Robert Reid was an American Impressionist painter known for his grand murals and glowing figure scenes depicting young women. Born in Stockbridge, Massachusetts on July 23, 1862, Reid showed great promise at an early age. He attended Boston’s Museum School for three years studying under Otto Grundmann (1844-1890) and Frederick Crowninshield (1845-1918), two instructors that made a lasting impression on his creativity. Within a few years, Reid began selling small scale works and took a position at Museum School as an assistant instructor and was later promoted to their founding editor in chief of the school’s publication. He furthered his education at the Art Student League but after attending for a year, he was unimpressed with the curriculum. He travelled to Paris to enroll at the Académie Julian where he remained for the next four years. During his stay, he encountered the works of the Italian artist Titian, whose warm tones and lightening effects deeply impacted Reid’s artwork.

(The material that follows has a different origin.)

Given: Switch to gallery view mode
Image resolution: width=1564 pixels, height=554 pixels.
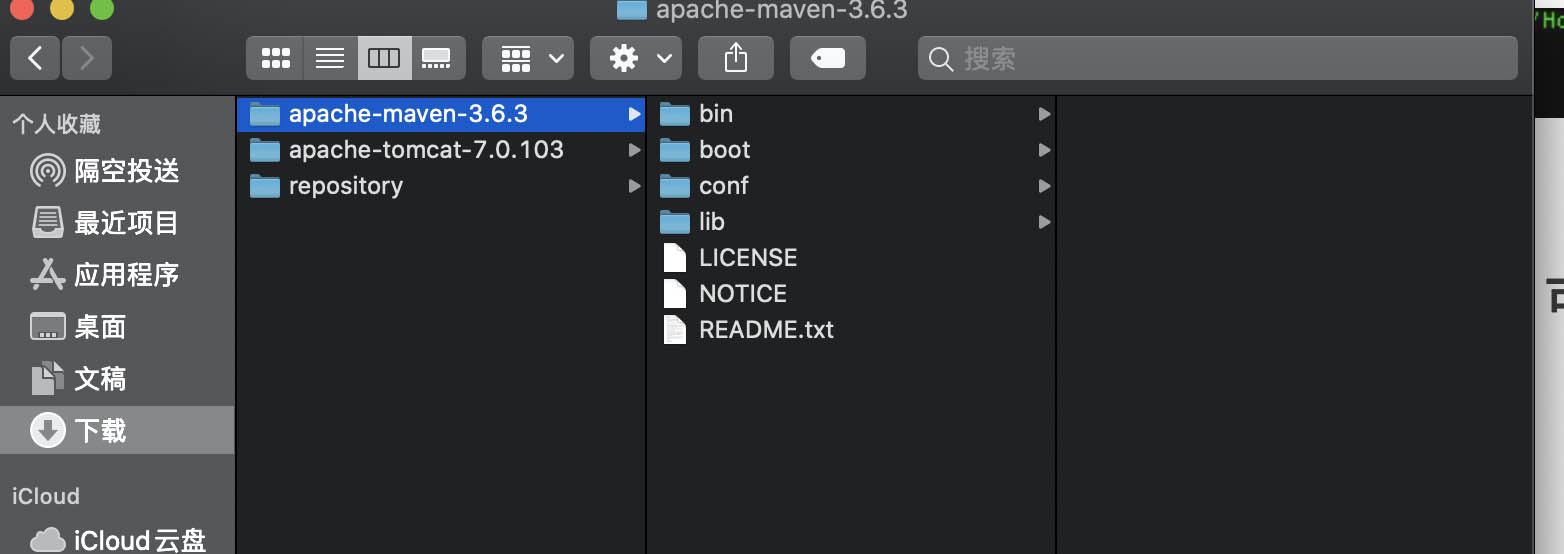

He returned to New York in 1889 and accepted teaching positions at both Cooper Union and the Art Students League. In 1897, he accepted a membership invitation from the Society of American Artists but it was short lived. That same year he left the Society out of disgust for the quality of work accepted and became one of the ten founding fathers of “The Ten American Painters”, also known as “The Ten.”
Through connections made with a friend, Reid became a prolific muralist, gaining commissions to paint the Library of Congress and the New York Appellate Court House to name a few. Around 1900, Reid spent five years designing and crafting stain glass windows for Rogers Memorial Church in Massachusetts, a skill he learned from Crowninshield. He was married shortly to Elizabeth Reeves for two years. Twenty years later, Robert Reid was diagnosed with polio, with severe paralysis on the right side of his body. Determined to continue to paint, he taught himself to paint with his left hand which provided him the ability to continue his passion for creating his brightly colored scenes. He was awarded a solo exhibition at the Grand Central Galleries in 1929 and passed away three months later due to complications associated with his crippling disease.